Other sarcomeric gene mutations in MYH7 (rs104894664), TPM1 (rs104894502, rs104894503), MYBPC3 (rs36211723), and ACTC (rs193922385) can produce overlapping DCM/LVNC/HCM phenotypes. "Double positive" sarcomeric genotypes — two pathogenic variants in different sarcomeric genes — are associated with earlier onset and more severe disease.
Genotype Interpretations
What each possible genotype means for this variant:
No TNNT2 R141W mutation — standard cardiomyopathy risk from this variant
You carry two copies of the common TNNT2 allele at this position and do not have the R141W mutation. Your risk of dilated cardiomyopathy or left ventricular noncompaction from this specific troponin T variant is not elevated. The vast majority of the population shares this result — R141W is absent from gnomAD at meaningful frequency, reflecting its extreme rarity. Other sarcomeric gene variants (in MYBPC3, MYH7, TPM1, and others) can independently cause inherited cardiomyopathies and are not captured by this result.
Carries one copy of TNNT2 R141W — pathogenic for dilated cardiomyopathy and LVNC
The R141W substitution (NM_001276345.2:c.451C>T; GRCh38 chr1:201364336 G>A on plus strand) sits within the tropomyosin-binding domain of cardiac troponin T. Wild-type arginine 141 forms a salt bridge with glutamic acid 257 of alpha- tropomyosin. Replacing it with tryptophan — a large, hydrophobic residue — disrupts this salt bridge and instead creates an abnormally tight hydrophobic interaction. Quartz-crystal microbalance assays showed that R141W increases troponin T affinity for tropomyosin approximately three-fold.

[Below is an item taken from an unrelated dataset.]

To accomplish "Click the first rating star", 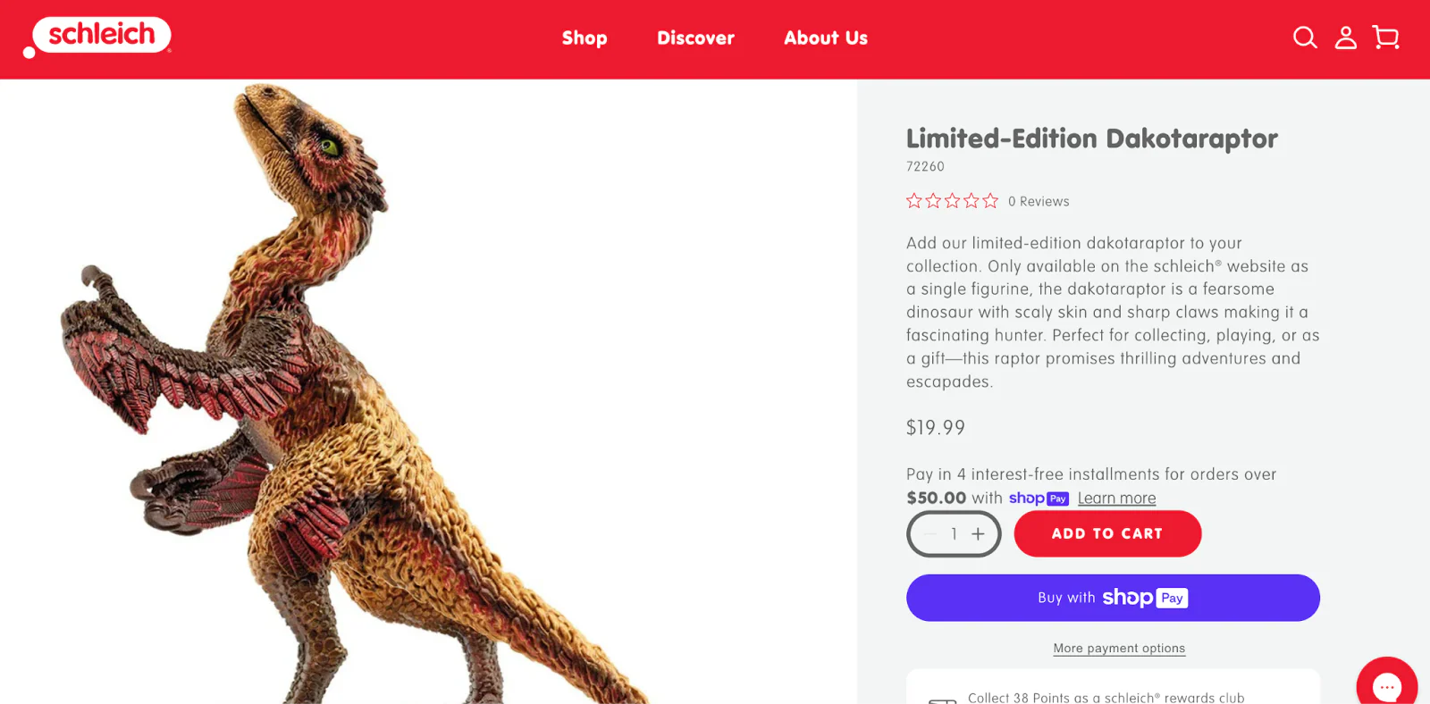I will point(913,200).
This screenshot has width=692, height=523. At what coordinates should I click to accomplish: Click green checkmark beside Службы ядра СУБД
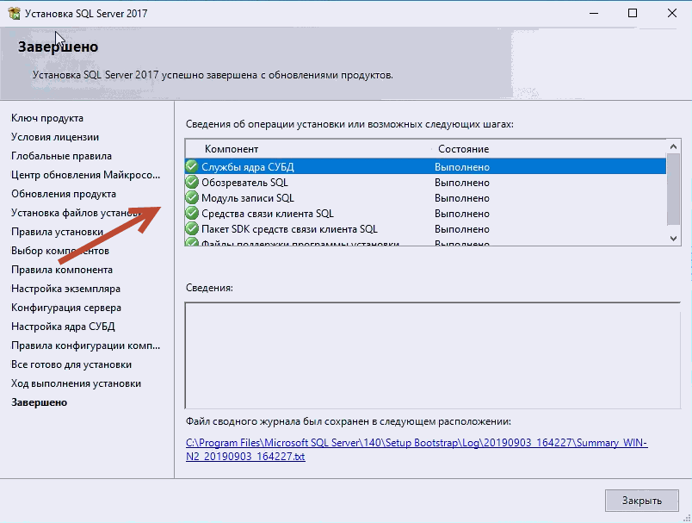pos(192,167)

The functional paradox: tighter troponin T–tropomyosin binding actually reduces thin filament activation because troponin I (the inhibitory subunit) can block the actin–myosin interaction more effectively when tropomyosin is over-stabilized. The result is calcium desensitization — the myofilament requires a higher calcium concentration to generate the same force. The heart compensates by chronically elevating intracellular calcium transient amplitude (by ~54% in the knock-in mouse model), but this compensation prolongs the diastolic calcium decay, impairs relaxation, and creates arrhythmia vulnerability by over-loading calcium-handling proteins.
In the original R141W family (14 affected individuals across 5 generations), clinical presentations included symptomatic heart failure, sudden cardiac death, and cardiac transplantation. In the pediatric DCM cohort, TNNT2 mutations were associated with "early-onset, aggressive disease with considerable morbidity and mortality." Left ventricular noncompaction is a recognized alternative phenotype — the same R141W mutation has been reported as a de novo variant in a patient presenting with LVNC rather than classic DCM.
Risk of arrhythmia (including atrial fibrillation and ventricular tachycardia), thromboembolic events, and progressive heart failure is substantial. LVNC carries a lifetime thromboembolic risk of 21–38%, partly due to blood stasis in the deep trabecular recesses.
Carries two copies of TNNT2 R141W — severe cardiomyopathy risk, extremely rare
You carry two copies of the TNNT2 R141W mutation, one on each chromosome 1. This is an exceptionally rare genotype — R141W is itself absent from gnomAD population databases, and homozygosity would require two carrier parents. No published homozygous R141W cases have been described in the literature. The autosomal dominant mechanism of this variant means that even a single copy causes disease in most carriers; it is unknown whether homozygosity confers more severe disease than heterozygosity, but the same management principles apply and urgent specialist referral is indicated. All biological children of a homozygous parent will inherit at least one R141W allele.